En lo ochenta, el gobierno perdía algunos millones de dólares en créditos, pues los daba en córdobas que se devaluaban a la velocidad del sonido. De forma que unos cuantos miles de dólares en créditos se convertían en unos cuantos días en millones de córdobas. No hay un dato estimado sobre lo que se perdía cada año en esa década por este motivo, pero no era una cantidad extraordinaria si se toma en cuenta la enorme distorsión de la economía y que el bajo volumen de dinero que manejaban los bancos estatales.

Pero ahora, el estado nicaragüense deja de percibir cada años entre 200 y 400 millones de dólares por efecto de las exoneraciones. Un monto que sigue siendo el secreto mejor guardado del país y por todos los gobiernos desde 1990 hasta la fecha. Y aquí es donde no entiendo a las matemáticas.

Los contribuyentes en total, según datos de la Dirección General de Ingresos (DGI) son 58, 394. De ellos sólo 1, 330 (el 2.3 por ciento) pagan el 71.1 por ciento de los ingresos totales.

Los que vamos a pagar impuestos como asalariados (creo que somos los únicos que pagamos entre el 15 y el 30 por ciento de impuestos) seremos, con la nueva propuesta 83, 089 contribuyentes. Con la actual ley los contribuyentes son 154, 112, con un techo de 50 mil córdobas anuales.

La población económicamente activa es de casi 2 millones de personas. De ellos 506 mil son asegurados. Es decir si somos 506 mil porqué solo 83 mil vamos a pagar impuestos. No entiendo, porque todos estos trabajadores están debidamente registrados.

Además según datos no oficiales en el país podrían haber entre 150 y 300 mil empresas de todos los tamaños. Este es un universo considerable. ¿Entonces porqué tenemos que ser los mismos que paguemos impuestos siempre? Hay una ley de ampliación de la base tributaria. Es una más de las que salen del parlamento.

Pero todo esto indica que algo huele mal. Desde 1991 que se abrió los bancos privados, por ejemplo estaban exentos del pago de impuesto. Tienen una gran cantidad de privilegios (están por encima de la Constitución misma) que les permiten hacer todo tipo de tropelías. Incluso cuando quiebran, salimos nosotros, los contribuyentes, a pagar los platos rotos, incluso cuando les está yendo mal como ahora, igual. Su impacto en el desarrollo, ha sido reducido pues sus créditos son comerciales, nunca han fomentado el desarrollo, no han sido capaces de sacrificar utilidades, y lo primero que hacen es repetir, que el crédito más caro es el que no se tiene. Que desfachatez.
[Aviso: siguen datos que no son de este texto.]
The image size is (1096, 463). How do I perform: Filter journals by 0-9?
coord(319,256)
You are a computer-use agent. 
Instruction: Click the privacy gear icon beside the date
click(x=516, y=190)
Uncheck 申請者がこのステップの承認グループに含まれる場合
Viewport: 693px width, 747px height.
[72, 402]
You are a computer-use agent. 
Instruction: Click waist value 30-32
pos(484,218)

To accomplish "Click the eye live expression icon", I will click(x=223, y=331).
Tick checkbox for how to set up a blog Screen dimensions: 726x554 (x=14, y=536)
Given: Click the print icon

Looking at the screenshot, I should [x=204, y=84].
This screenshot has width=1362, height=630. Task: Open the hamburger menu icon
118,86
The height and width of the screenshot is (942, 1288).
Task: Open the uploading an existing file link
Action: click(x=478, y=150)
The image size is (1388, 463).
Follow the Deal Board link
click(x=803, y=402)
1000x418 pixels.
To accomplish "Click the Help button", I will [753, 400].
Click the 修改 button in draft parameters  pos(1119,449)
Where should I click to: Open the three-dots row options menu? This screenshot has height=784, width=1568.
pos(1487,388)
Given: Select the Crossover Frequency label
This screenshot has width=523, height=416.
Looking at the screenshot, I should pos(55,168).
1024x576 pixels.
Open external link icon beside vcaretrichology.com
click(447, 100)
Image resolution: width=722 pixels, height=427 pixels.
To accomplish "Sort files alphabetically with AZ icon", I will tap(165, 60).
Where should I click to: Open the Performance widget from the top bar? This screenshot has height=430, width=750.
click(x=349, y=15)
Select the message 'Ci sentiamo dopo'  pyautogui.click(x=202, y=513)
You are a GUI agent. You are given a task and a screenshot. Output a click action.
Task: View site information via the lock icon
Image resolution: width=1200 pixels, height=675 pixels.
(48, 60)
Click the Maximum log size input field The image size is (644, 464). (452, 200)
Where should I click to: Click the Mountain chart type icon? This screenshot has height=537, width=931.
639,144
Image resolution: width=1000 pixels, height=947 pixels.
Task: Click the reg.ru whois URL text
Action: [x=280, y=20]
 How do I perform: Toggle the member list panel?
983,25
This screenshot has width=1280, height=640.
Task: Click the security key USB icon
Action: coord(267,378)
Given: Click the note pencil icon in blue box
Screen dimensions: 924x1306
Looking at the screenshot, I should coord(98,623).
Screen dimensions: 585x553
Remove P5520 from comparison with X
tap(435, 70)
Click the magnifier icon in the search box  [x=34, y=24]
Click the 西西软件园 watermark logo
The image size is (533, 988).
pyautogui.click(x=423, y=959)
Todavía se lucran del caso de los Certificados Negociables de Inversión, y hasta hace apenas tres años empezaron a pagar una mínima cuota de impuestos. Ellos sí están por encima de la ley, ¿Y QUÉ?

El sector turístico tiene más de 10 años de gozar de beneficios fiscales, pero las inversiones extranjeras son contadas con los dedos de las manos y la publicidad e inversiones del sector privado nacional es nulo al final de cuentas. Siempre demandan al gobierno que promocione el turismo nacional. En realidad cada quien tiene sus papeles definidos y la parte del sector privado, que debió salir de todos esos millones de dólares que se ahorraron por no pagar impuestos debieron reinvertirlo. Pero no. Cada día vemos más camionetas de lujo circulando por el país, como un reflejo de los buenos tiempos.

El crecimiento de la venta de autos de lujos ha crecido vertiginosa, a excepción de este año (es una de las pocas cosas positivas de la crisis). El gasto para la compra de automóviles nuevos en el país es la mitad del presupuesto de educación. Pero los empresarios nacionales viven en una crisis permanente. Nunca me responden cuando les pregunto sobre cuánto es la inversión nacional.

Es cierto hay que eliminar la cultura del no pago. Pero también hay que eliminar de una buena vez la cultura de las exoneraciones o la otra cultura del no pago, que por desgracia está establecida por ley.